How can you talk like that? Your words will fly up to Heaven and call down the Angel of Death, Lilth’s bridegroom, with his poisoned sword. (ch 9, p. 67)
Hannah has been telling stories, and everyone thinks this is just one of them.
In chapter 10, Hannah experiences some Nazi brutality as all of the villagers are forced to lay on the ground while the soldiers take their valuables. Hannah is even more frightened when they are all shoved into two boxcars. The people laugh and tell stories, which frustrates Hannah. She asks Gitl why they behave that way.
We Jews...joke about death because what you laugh at and make familiar can no longer frighten you. Besides...what else is there to do? (ch 10, p. 82)
When a woman’s child dies, the laughing stops. Hannah cries.
In chapter 11 they arrive at a concentration camp, and Hannah reads the sign that says, “Work makes you free.” Men and women are separated, and Hannah’s friend Rachel dies. Then all of Hannah’s hair is cut off. In chapter 12 they receive numbers and clothes, but Hannah cannot remember her name when they ask her. She is told it is Chaya, but she replies that now it is “J197241”. In chapter 13 they are given a little food and told that if they do not do exactly what they are told they will die.

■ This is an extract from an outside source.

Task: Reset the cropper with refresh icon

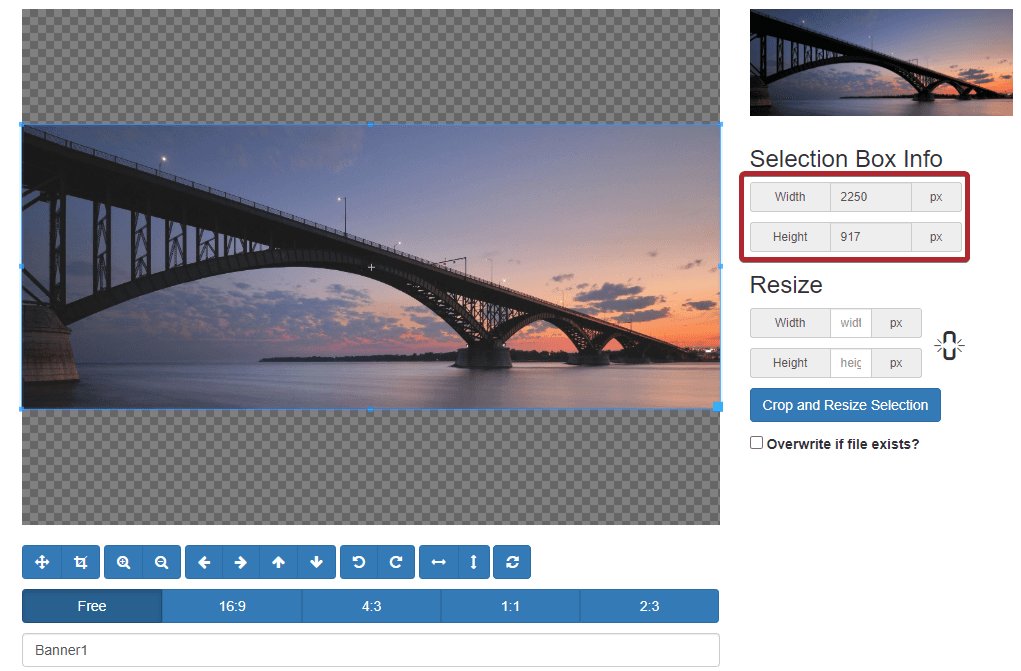Action: (x=512, y=562)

By chapter 14, things are getting bad. Hannah and the others contemplate the Devil’s Arithmetic in their new numbers, and what they mean. People who have given up on life are dying regularly, and Hannah is forgetting who she was.
Chapters 9-14 are very important in the book, because Hannah goes from trying to warn everyone about the horrors of the Holocaust to actually experiencing it herself. She is frustrated and sad, and feels helpless. Worst of all, she is losing contact with her real self and her real life.